To bardzo dobre pytanie. Przy wyborze odpowiedniego operatora należy się kierować kilkoma czynnikami, które mogą okazać się decydujące.

[list_marked]
  • Zawsze przed wyborem zalecamy przejrzenie portfolio danej firmy. Nic nie przekonuje bardziej jak dobrze wykonany klip, który można zobaczyć w internecie.

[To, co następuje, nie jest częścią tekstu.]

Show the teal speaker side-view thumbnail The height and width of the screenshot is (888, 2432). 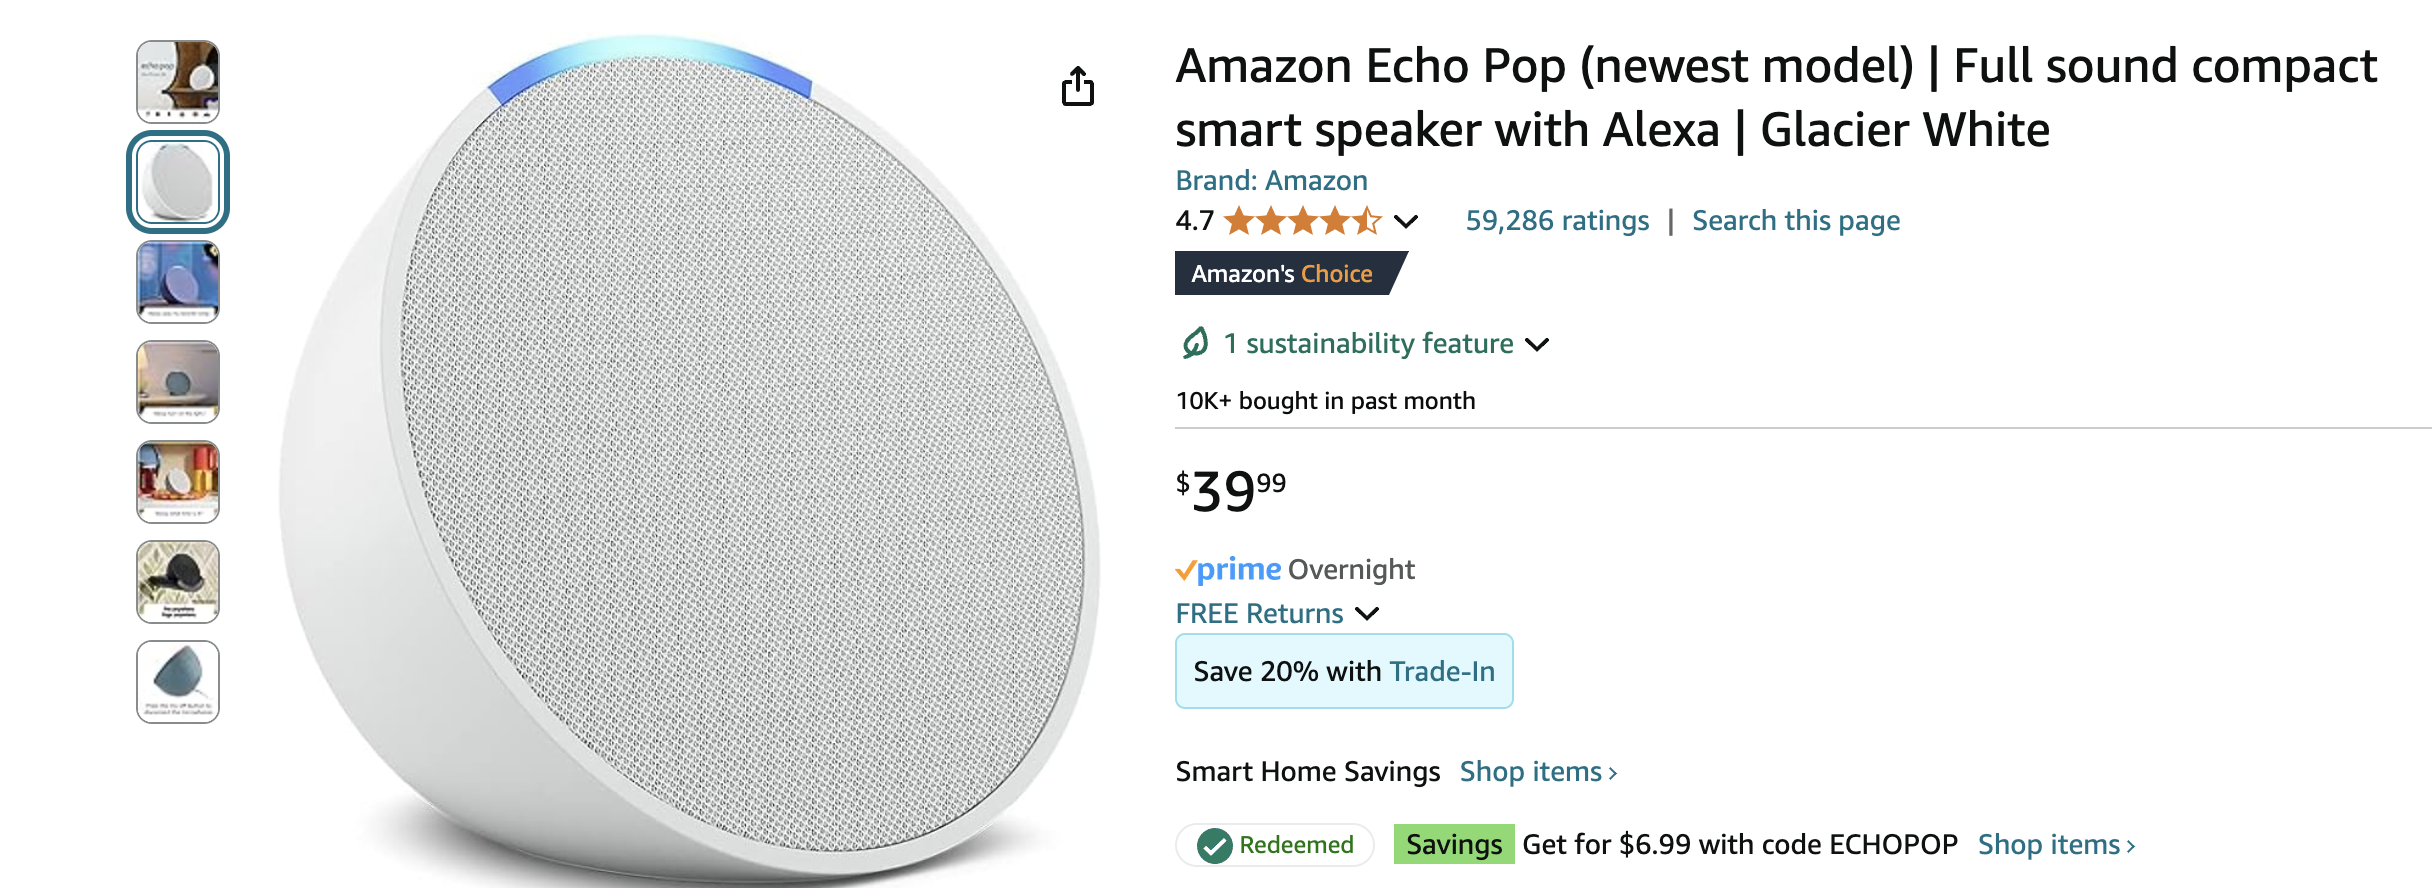178,682

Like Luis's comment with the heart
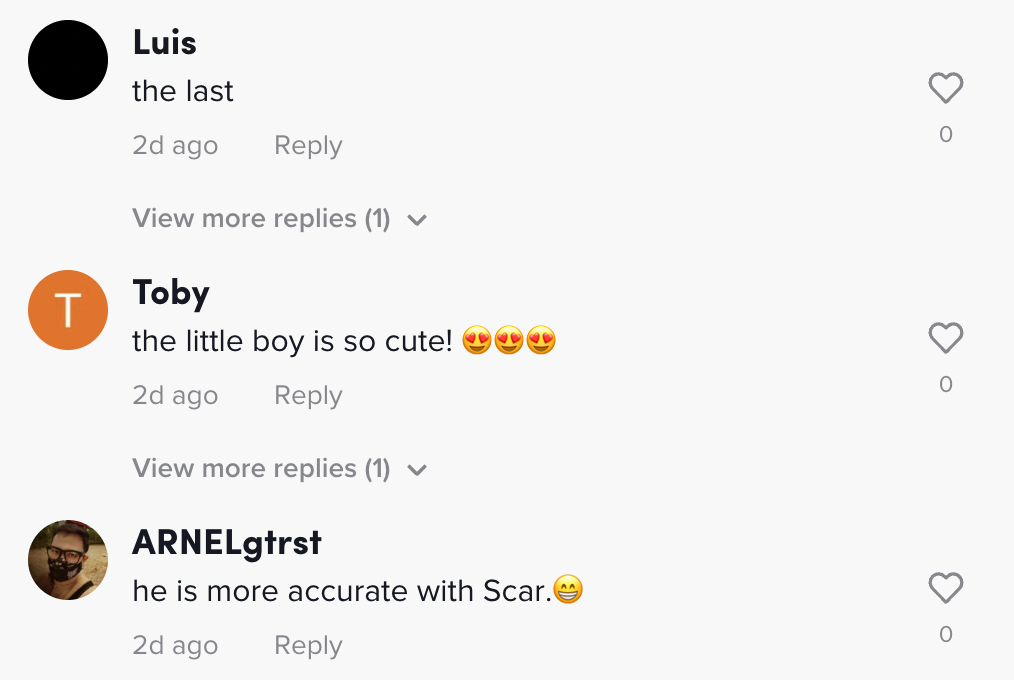[945, 89]
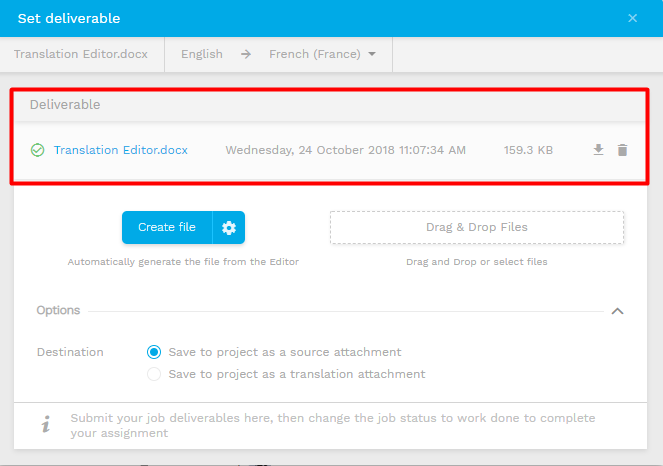Collapse the Options section chevron
The image size is (663, 466).
pos(618,311)
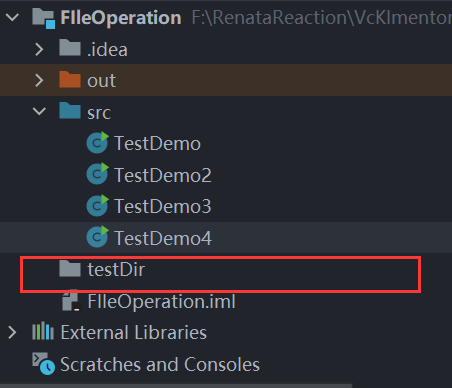Expand the out folder arrow

click(x=39, y=80)
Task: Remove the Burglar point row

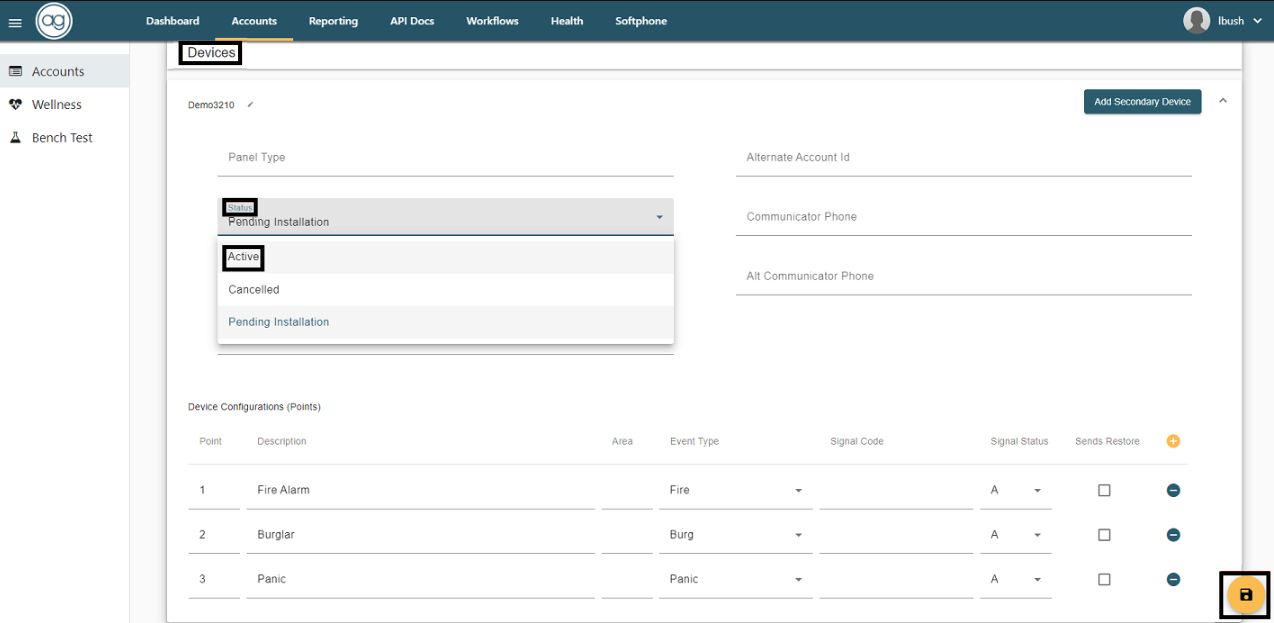Action: (x=1173, y=535)
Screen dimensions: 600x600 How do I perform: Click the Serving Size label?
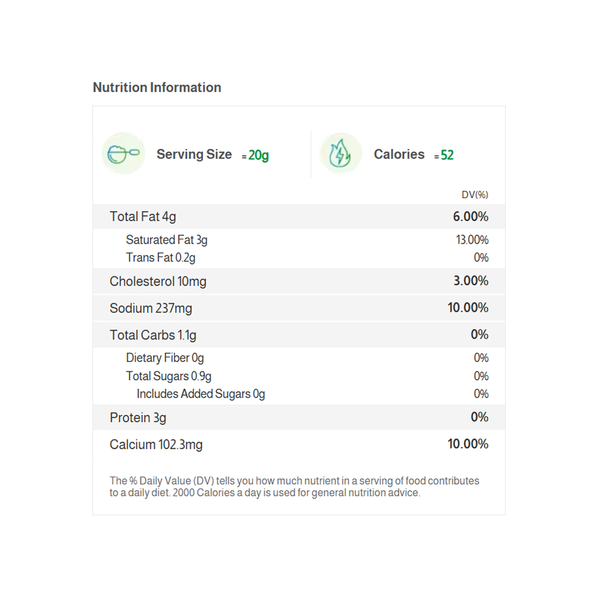tap(194, 155)
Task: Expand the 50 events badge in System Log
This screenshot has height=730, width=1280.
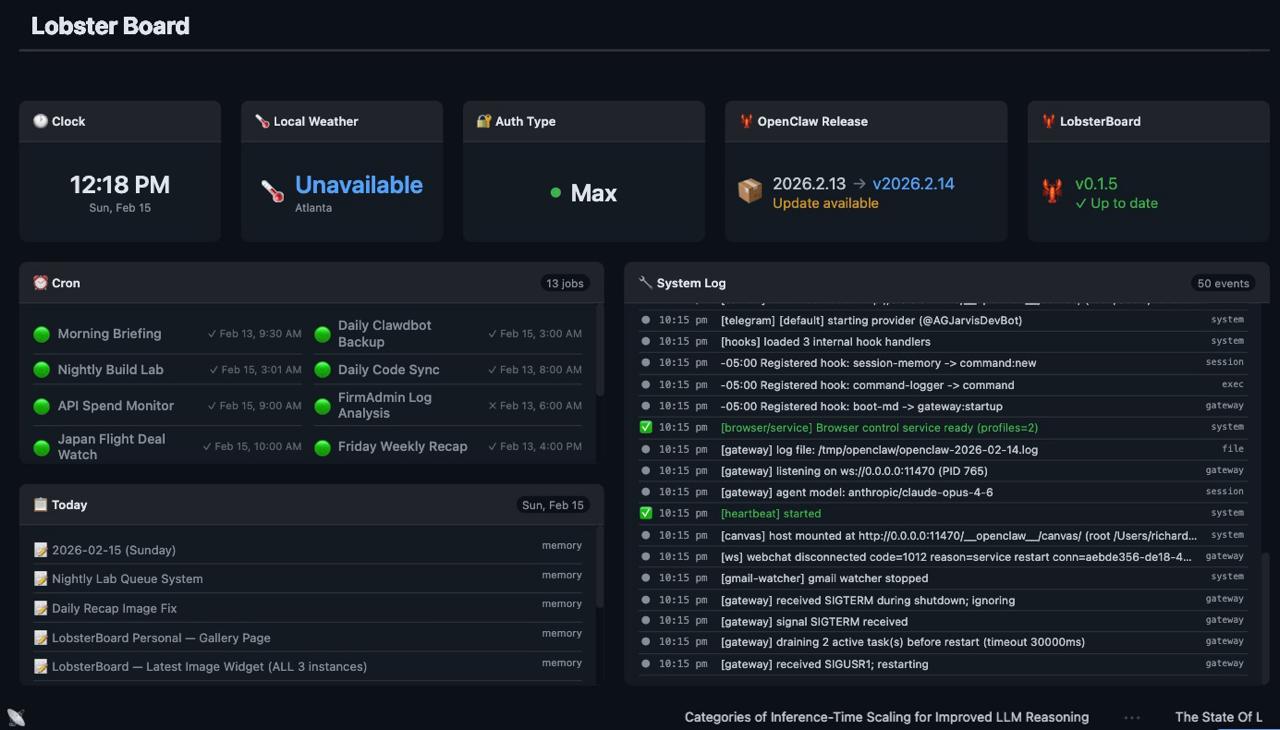Action: click(1222, 283)
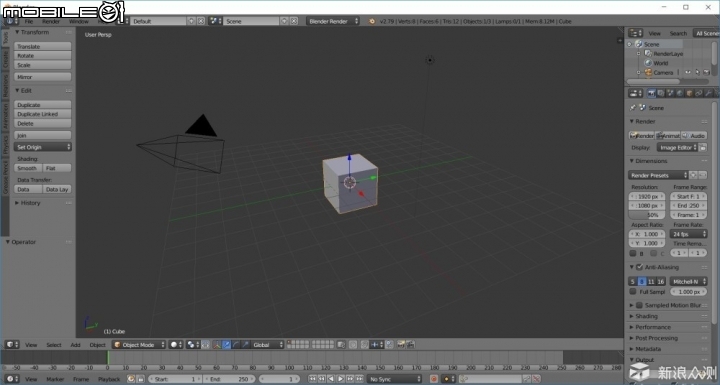Click the Smooth shading button
Viewport: 720px width, 385px height.
click(28, 168)
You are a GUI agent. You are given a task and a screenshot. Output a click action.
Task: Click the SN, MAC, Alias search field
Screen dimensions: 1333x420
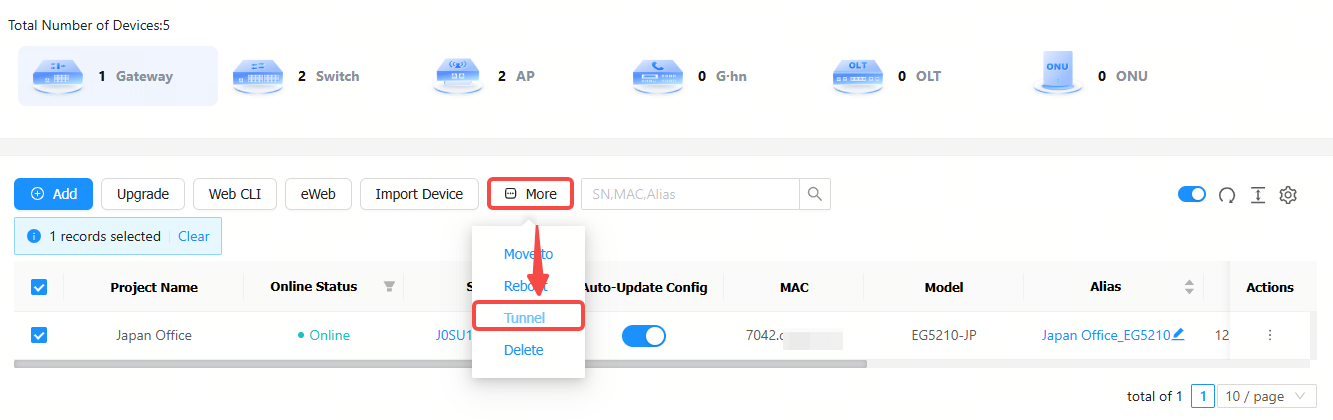click(690, 194)
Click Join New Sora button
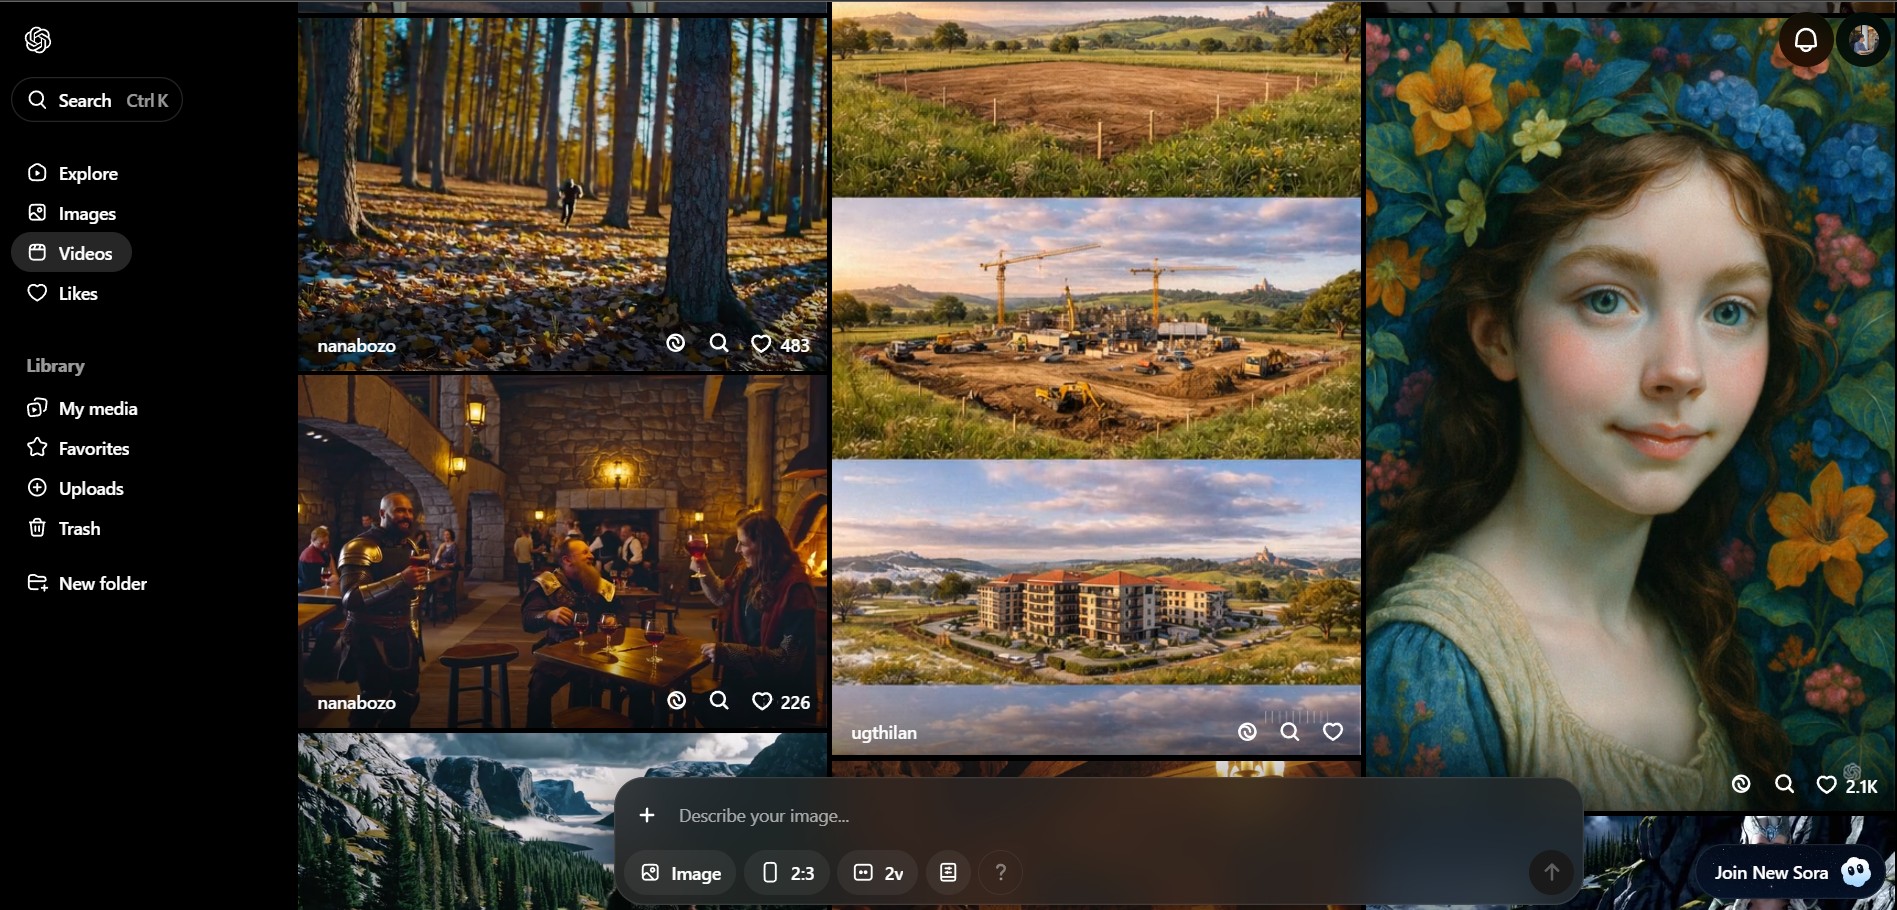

  • W jakiej jakości nagrywany jest materiał? Odpowiedź wydaje się być oczywista – Full HD, ale wciąż sporo firm używa kamer DV lub też każe dodatkowo płacić za oddanie materiału w jakości Full HD. Dziś jest to standard i każde ustępstwo powinno być traktowane jako znak ostrzegawczy.
  • Ilu kamerzystów bierze udział w zleceniu? Zasadniczo do wykonania atrakcyjnych i zróżnicowanych ujęć wymaganych jest przynajmniej dwóch operatorów kamery. Czasami wykorzystywane są trzy kamery, co zwiększa zróżnicowanie materiału,
  • Jaki sprzęt jest używany do stabilizacji? To bardzo istotne zagadnienie, z którego często wynika zaawansowanie techniczne ekipy filmowej. Każda skrajność jest niemile widziana. Jeśli wszystkie ujęcia są ze statywu – film może być dość monotonny. Jeśli natomiast wszystkie ujęcia są np. z ręki lub flycam’ów – odbiorcy może zrobić się niedobrze. Zawsze należy szukać złotego środka – ujęcia ze statywów w najważniejszych momentach przeplatane ujęciami ze slidera, flycama czy ciekawymi ujęciami (np. z wnętrza samochodu) dobrze wyglądają w oddawanym materiale.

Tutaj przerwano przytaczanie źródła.